Improving render times

Birk Binnard wrote on 10/16/2010, 2:36 PM
I was rendering an HD video in VMS10 and thought I'd check how my i7-920's 8 CPUs were doing. So I started Task Manager and noticed that only 5 of the 8 CPUs seemed busy. (My VMS10 is set to 8 threads for rendering video.)

So I started Resource Monitor and clicked on the CPU tab. What I discovered was that most of the time 3 CPUs were "parked". When parked they were doing no work (utilization =0.) So even though VMS10 was set to use all 8, only 5 were actually working.

Why? Well apparently Microsoft decided that its OK to disable some CPUs to save power (and reduce chip temperature.) But my electricity bills are OK and my PC has a good 3rd party cooler. I figured I'd rather have all 8 CPUs working on rendering.

I Googled "CPU Parking" and found that, for each Power Scheme defined in Control Panel/Power Options there are 2 parameters that control CPU parking: Min and Max. Microsoft sets Min = 0 and Max =100 which means at any time all of the CPUs can be parked. It is not clear how Windows decides which CPUs to park when, but it apparently does.

I found the following fix to disable parking:

These steps allow a multi-core CPU to use all of its processors when rendering:

- Go to Regedit

- Find this key:- " 0cc5b647-c1df-4637-891a-dec35c318583 "

- Within this key, there is a value called: " ValueMax "

- This value represents the % number of cores the system will park - the default 100% ie: all Cores are potentially park-able

- Change the value from 64 to 0 so the " ValueMin " and " ValueMax " are both zero

- You will have to find the key a few times and repeat the process for each time it is found - the number of instances will depend on the number of power profiles in your system [ in my DAW it was only found twice ]

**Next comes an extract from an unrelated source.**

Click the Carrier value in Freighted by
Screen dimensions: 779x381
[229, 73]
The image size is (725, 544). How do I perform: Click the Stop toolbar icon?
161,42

- Do a full shutdown and power-off and cold-re-start

This works. (You just have to restart after making the change; power off is not req'd.) After the change what I noticed is 2 things:

1. All CPUs are working during rendering

2. The workload is spread much more evenly across the CPUs than when some were parked

Here is the webpage I found that has lots of background and additional links on this:

http://forum.cakewalk.com/tm.aspx?m=1861804

From what I can tell from initial tests this change has speeded up rendering on my system by about 20%. I think this is a nice performance improvement for a simple registry tweak.

Comments

Ivan Lietaert wrote on 10/16/2010, 10:52 PM
Much appreciated and thanks for the info, but a little warning should be in its place here, though.
I would NOT call editing a registry 'simple', to begin with. Do things wrongly, and you mess up your OS pretty badly.
Second, there will be a valuable reason to park cores. Heat will age your cpu, even if you put a 2 foot cooler on top of it... So what is the use of 20% render time profit, if you burn your cpu in two months time?
Using the right codec for the right job, and using two different physical drives, or even waiting for a patch or upgrade are much safer speed gains, if you ask me.
And last, but not least, after working for 3 hours or more on a project, and rendering then lasts 12 minutes, a 20% profit in render times is only a meagre step up, not worth the risk.
rrrrob wrote on 10/19/2010, 7:27 AM
somewhat of a departure, but I found that there were some malware programs running on my PC and once I cleaned those up, projects that were taking 7 hours now came back to about 5 or 5 1/2 hours...my Norton didn't detect these programs (I knew something was up because my google search results kept redirecting my browser results), so I ended up using a common popular freeware program called malwarebytes to scan/clean my PC...great stuff!